Il y a donc deux choses distinctes dans cet exposé des principes économiques de l'école physiocratique : une étude des faits qui amène Quesnay à reconnaître que l'agriculture est la seule source
des richesses et que les laboureurs seuls sont la classe productive de la nation, et une déduction de principes fondée sur l'affirmation du droit naturel. Or, ces principes sociaux, fondements de
l'ordre économique, Quesnay et tous les physiocrates reconnaissent qu'ils ne sont pas inspirés par une étude historique, ils sont « évidents » par eux-mêmes ; tout homme sensé qui réfléchit est
obligé de les reconnaître.
Les gouvernements qui s'inspireront des lois naturelles et qui voudront assurer le bonheur des peuples qu'ils sont chargés de protéger, devront donc favoriser l'agriculture, la rendre florissante
et développer le commerce qui est la conséquence nécessaire de l'agriculture, et ils ne pourront le faire que par deux moyens, en assurant la liberté personnelle et la propriété des biens qui
sont des droits naturels antérieurs à l'établissement de la société. S'ils le conservent, le peuple sera heureux et le gouvernement sera fort ; s'ils le suppriment, le peuple sera malheureux, et
le gouvernement, ayant tari la source de ces richesses, aura diminué par là même sa propre puissance. L'agriculture, qui est la source des richesses économiques, ne peut donc exister que sous la
protection de lois positives qui s'inspirent des lois naturelles et qui les traduisent dans l'ordre politique. Il y avait donc virtuellement quelques principes politiques inclus dans les
principes économiques des physiocrates, mais avant le Despotisme de la Chine ils n'ont pas encore cherché quelle était la forme du gouvernement qui devait traduire le mieux l'ordre
naturel dans l'ordre politique.
Puisque le développement de l'agriculture doit être l'unique objet auquel doivent tendre les lois positives d'une société politique pour se conformer aux lois naturelles, c'est par l'état de
l'agriculture d'une nation qu'il est possible de juger de la valeur des lois positives de cette nation. L'agriculture devient donc le critérium du gouvernement ; c'est le signe visible qui permet
de juger si le souverain se conforme à l'ordre fixé par l'Auteur de la Nature.

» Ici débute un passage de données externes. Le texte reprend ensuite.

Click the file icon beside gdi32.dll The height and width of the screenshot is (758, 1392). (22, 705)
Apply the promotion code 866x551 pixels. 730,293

« Il n'est pas de moyen plus court, dit le philosophe Poivre, pour se former d'abord une idée générale de la nation chez laquelle on se trouve que de jeter les yeux sur les marchés publics et sur
les campagnes ; si les marchés abondent en denrées, si les terres sont bien cultivées et couvertes de riches moissons, alors on peut en général être assuré que le pays où l'on se trouve est bien
peuplé, que les habitants sont policés et heureux, que leurs mœurs sont douces, que leur gouvernement est conforme aux principes de la raison. On peut se dire à soi-même, « je suis parmi les
hommes ».
Tel était donc l'état d'esprit des physiocrates lorsqu'ils eurent posé leurs principes économiques, et telles étaient leurs dispositions pour aborder l'étude des principes politiques. Les faits
leur prouvaient d'une part que l'agriculture devait être la première préoccupation d'un gouvernement conscient de ses devoirs ; l'évidence et la définition du droit naturel, d'autre part,
posaient pour l'homme certains droits imprescriptibles que le gouvernement ne devait pas enfreindre, et ces deux choses, encouragements à l'agriculture, respect des droits naturels de l'homme
devaient se prêter un mutuel appui pour concourir à une même fin, le bonheur de l'homme, qui est sa raison d'être.

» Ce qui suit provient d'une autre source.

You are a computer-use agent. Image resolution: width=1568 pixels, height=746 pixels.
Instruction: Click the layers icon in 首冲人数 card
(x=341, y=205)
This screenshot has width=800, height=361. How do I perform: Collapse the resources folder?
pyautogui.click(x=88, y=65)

À priori, un physiocrate comme Quesnay devait être favorablement prévenu en faveur du gouvernement chinois. L'ouvrage qu'il a consulté, les Mélanges intéressants et curieux de Rousselot
de Surgy, quoique en général favorable à la nation chinoise, n'ont cependant pas caché les défauts que l'auteur y trouve. Ce n'est d'ailleurs que la compilation du père du Halde mise sous une
autre forme. Mais Quesnay ne suit pas exactement son modèle, il déforme les faits qui lui sont fournis, en supprime et en ajoute, et finit par nous donner de la Chine une idée toute différente de
celle que nous donneraient les Mélanges intéressants et curieux.
*
L'agriculture était très florissante en Chine et les missionnaires, dès le début du XVIIIe
siècle, ont dit leur étonnement de voir ces riches contrées cultivées jusqu'au sommet des montagnes et qui donnaient aux hommes heureux qui l'habitaient plusieurs moissons chaque année. La
population — conséquence de l'état de l'agriculture, puisque c'est l'agriculture qui multiplie les richesses et les richesses qui multiplient les hommes dans le système économique — était si
nombreuse que les rues de Canton étaient embarrassées par des fourmilières d'hommes et que les villes de plusieurs millions d'habitants n'étaient pas rares en Chine. Or, ce n'était pas par hasard
que les terres donnaient de si riches moissons et que les hommes se multipliaient à l'excès. La cause en était dans le gouvernement, c'était l'empereur lui-même qui favorisait l'agriculture, qui
labourait en personne à certaines époques de l'année pour affirmer que l'agriculture, bien loin d'être déshonorante, était la profession la plus noble qui fût au monde ; c'était lui qui tenait à
honneur de récompenser les laboureurs qui s'étaient distingués par leur habileté dans la culture des terres. Le gouvernement de la Chine était donc un gouvernement fondé sur les vrais principes
économiques puisque l'empereur encourageait l'agriculture et bannissait les industries de luxe, inutiles dans une nation.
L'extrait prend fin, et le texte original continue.